Produce an exact copy of the data below.
──────
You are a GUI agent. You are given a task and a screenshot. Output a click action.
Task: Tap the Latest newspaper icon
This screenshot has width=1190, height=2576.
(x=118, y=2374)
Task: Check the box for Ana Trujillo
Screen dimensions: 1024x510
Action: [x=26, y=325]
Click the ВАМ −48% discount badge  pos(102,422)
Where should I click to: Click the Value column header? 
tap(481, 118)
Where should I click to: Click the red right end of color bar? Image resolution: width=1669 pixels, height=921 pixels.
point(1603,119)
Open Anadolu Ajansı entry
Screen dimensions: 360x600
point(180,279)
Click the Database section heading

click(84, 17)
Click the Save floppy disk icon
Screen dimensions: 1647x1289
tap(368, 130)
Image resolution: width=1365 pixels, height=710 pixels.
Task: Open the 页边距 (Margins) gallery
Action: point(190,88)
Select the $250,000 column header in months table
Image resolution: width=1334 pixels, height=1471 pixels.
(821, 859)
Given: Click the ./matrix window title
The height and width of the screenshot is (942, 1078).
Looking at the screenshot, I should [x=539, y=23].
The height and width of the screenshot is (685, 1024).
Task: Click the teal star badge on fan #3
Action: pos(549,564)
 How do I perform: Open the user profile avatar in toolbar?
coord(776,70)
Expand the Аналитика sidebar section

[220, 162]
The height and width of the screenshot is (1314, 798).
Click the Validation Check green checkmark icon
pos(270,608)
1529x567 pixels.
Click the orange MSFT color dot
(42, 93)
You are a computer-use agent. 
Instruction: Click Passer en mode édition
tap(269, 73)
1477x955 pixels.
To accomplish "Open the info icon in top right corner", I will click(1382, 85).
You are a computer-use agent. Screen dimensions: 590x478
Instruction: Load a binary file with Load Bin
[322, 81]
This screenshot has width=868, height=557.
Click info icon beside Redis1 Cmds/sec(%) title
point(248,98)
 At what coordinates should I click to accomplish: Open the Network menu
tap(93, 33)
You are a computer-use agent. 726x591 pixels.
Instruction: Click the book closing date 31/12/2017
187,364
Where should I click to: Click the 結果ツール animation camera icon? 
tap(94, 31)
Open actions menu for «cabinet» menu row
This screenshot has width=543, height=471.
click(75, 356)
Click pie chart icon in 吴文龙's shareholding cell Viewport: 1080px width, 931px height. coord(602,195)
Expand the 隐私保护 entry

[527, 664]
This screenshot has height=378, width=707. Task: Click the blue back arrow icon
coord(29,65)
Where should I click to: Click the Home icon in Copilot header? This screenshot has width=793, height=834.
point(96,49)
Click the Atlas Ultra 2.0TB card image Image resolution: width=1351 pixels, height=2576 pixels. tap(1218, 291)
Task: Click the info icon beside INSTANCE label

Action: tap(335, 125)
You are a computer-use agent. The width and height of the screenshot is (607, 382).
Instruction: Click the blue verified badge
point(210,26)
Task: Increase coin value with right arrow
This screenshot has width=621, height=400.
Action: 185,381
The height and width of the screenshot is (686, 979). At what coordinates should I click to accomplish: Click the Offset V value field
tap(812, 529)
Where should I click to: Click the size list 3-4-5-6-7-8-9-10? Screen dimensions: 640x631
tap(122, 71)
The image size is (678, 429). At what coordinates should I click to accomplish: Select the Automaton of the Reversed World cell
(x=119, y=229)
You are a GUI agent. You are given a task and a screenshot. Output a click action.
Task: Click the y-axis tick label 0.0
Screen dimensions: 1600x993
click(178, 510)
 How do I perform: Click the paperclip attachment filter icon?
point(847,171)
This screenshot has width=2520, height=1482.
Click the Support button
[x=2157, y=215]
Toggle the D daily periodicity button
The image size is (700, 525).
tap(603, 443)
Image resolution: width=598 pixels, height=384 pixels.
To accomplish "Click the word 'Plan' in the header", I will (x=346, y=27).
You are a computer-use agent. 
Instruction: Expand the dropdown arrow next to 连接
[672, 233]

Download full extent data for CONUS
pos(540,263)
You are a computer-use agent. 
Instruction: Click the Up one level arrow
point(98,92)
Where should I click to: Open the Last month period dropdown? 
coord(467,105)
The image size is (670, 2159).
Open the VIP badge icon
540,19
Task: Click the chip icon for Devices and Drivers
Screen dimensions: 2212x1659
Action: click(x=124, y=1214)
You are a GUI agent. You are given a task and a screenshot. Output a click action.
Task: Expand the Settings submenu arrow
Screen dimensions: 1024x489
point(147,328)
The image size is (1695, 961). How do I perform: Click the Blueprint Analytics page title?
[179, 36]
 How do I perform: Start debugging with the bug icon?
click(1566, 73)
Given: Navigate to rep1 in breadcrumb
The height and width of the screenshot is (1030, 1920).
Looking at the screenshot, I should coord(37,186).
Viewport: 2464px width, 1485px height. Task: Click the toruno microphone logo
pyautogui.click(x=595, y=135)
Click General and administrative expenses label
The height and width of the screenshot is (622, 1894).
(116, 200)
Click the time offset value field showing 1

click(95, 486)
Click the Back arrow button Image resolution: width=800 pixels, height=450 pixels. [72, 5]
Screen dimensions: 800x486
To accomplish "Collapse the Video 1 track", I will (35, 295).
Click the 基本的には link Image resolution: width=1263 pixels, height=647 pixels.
──────
__Finished exercise__:
You are a GUI agent. You are given a task and a screenshot. Output a click action.
Task: Tap the Latest newspaper icon
This screenshot has width=1190, height=2576.
(x=118, y=2374)
Task: Check the box for Ana Trujillo
Screen dimensions: 1024x510
Action: [x=26, y=325]
Click the ВАМ −48% discount badge  pos(102,422)
Where should I click to: Click the Value column header? 
tap(481, 118)
Where should I click to: Click the red right end of color bar? Image resolution: width=1669 pixels, height=921 pixels.
point(1603,119)
Open Anadolu Ajansı entry
Screen dimensions: 360x600
point(180,279)
Click the Database section heading

click(84, 17)
Click the Save floppy disk icon
Screen dimensions: 1647x1289
tap(368, 130)
Image resolution: width=1365 pixels, height=710 pixels.
Task: Open the 页边距 (Margins) gallery
Action: point(190,88)
Select the $250,000 column header in months table
Image resolution: width=1334 pixels, height=1471 pixels.
(821, 859)
Given: Click the ./matrix window title
The height and width of the screenshot is (942, 1078).
Looking at the screenshot, I should [x=539, y=23].
The height and width of the screenshot is (685, 1024).
Task: Click the teal star badge on fan #3
Action: pos(549,564)
 How do I perform: Open the user profile avatar in toolbar?
coord(776,70)
Expand the Аналитика sidebar section

[220, 162]
The height and width of the screenshot is (1314, 798).
Click the Validation Check green checkmark icon
pos(270,608)
1529x567 pixels.
Click the orange MSFT color dot
(42, 93)
You are a computer-use agent. 
Instruction: Click Passer en mode édition
tap(269, 73)
1477x955 pixels.
To accomplish "Open the info icon in top right corner", I will click(1382, 85).
You are a computer-use agent. Screen dimensions: 590x478
Instruction: Load a binary file with Load Bin
[322, 81]
This screenshot has width=868, height=557.
Click info icon beside Redis1 Cmds/sec(%) title
point(248,98)
 At what coordinates should I click to accomplish: Open the Network menu
tap(93, 33)
You are a computer-use agent. 726x591 pixels.
Instruction: Click the book closing date 31/12/2017
187,364
Where should I click to: Click the 結果ツール animation camera icon? 
tap(94, 31)
Open actions menu for «cabinet» menu row
This screenshot has width=543, height=471.
click(75, 356)
Click pie chart icon in 吴文龙's shareholding cell Viewport: 1080px width, 931px height. coord(602,195)
Expand the 隐私保护 entry

[527, 664]
This screenshot has height=378, width=707. Task: Click the blue back arrow icon
coord(29,65)
Where should I click to: Click the Home icon in Copilot header? This screenshot has width=793, height=834.
point(96,49)
Click the Atlas Ultra 2.0TB card image Image resolution: width=1351 pixels, height=2576 pixels. tap(1218, 291)
Task: Click the info icon beside INSTANCE label

Action: tap(335, 125)
You are a computer-use agent. The width and height of the screenshot is (607, 382).
Instruction: Click the blue verified badge
point(210,26)
Task: Increase coin value with right arrow
This screenshot has width=621, height=400.
Action: 185,381
The height and width of the screenshot is (686, 979). At what coordinates should I click to accomplish: Click the Offset V value field
tap(812, 529)
Where should I click to: Click the size list 3-4-5-6-7-8-9-10? Screen dimensions: 640x631
tap(122, 71)
The image size is (678, 429). At what coordinates should I click to accomplish: Select the Automaton of the Reversed World cell
(x=119, y=229)
You are a GUI agent. You are given a task and a screenshot. Output a click action.
Task: Click the y-axis tick label 0.0
Screen dimensions: 1600x993
click(178, 510)
 How do I perform: Click the paperclip attachment filter icon?
point(847,171)
This screenshot has width=2520, height=1482.
Click the Support button
[x=2157, y=215]
Toggle the D daily periodicity button
The image size is (700, 525).
tap(603, 443)
Image resolution: width=598 pixels, height=384 pixels.
To accomplish "Click the word 'Plan' in the header", I will (x=346, y=27).
You are a computer-use agent. 
Instruction: Expand the dropdown arrow next to 连接
[672, 233]

Download full extent data for CONUS
pos(540,263)
You are a computer-use agent. 
Instruction: Click the Up one level arrow
point(98,92)
Where should I click to: Open the Last month period dropdown? 
coord(467,105)
The image size is (670, 2159).
Open the VIP badge icon
540,19
Task: Click the chip icon for Devices and Drivers
Screen dimensions: 2212x1659
Action: click(x=124, y=1214)
You are a GUI agent. You are given a task and a screenshot. Output a click action.
Task: Expand the Settings submenu arrow
Screen dimensions: 1024x489
point(147,328)
The image size is (1695, 961). How do I perform: Click the Blueprint Analytics page title?
[179, 36]
 How do I perform: Start debugging with the bug icon?
click(1566, 73)
Given: Navigate to rep1 in breadcrumb
The height and width of the screenshot is (1030, 1920).
Looking at the screenshot, I should coord(37,186).
Viewport: 2464px width, 1485px height. Task: Click the toruno microphone logo
pyautogui.click(x=595, y=135)
Click General and administrative expenses label
The height and width of the screenshot is (622, 1894).
(116, 200)
Click the time offset value field showing 1

click(95, 486)
Click the Back arrow button Image resolution: width=800 pixels, height=450 pixels. [72, 5]
Screen dimensions: 800x486
To accomplish "Collapse the Video 1 track", I will (35, 295).
Click the 基本的には link Image resolution: width=1263 pixels, height=647 pixels.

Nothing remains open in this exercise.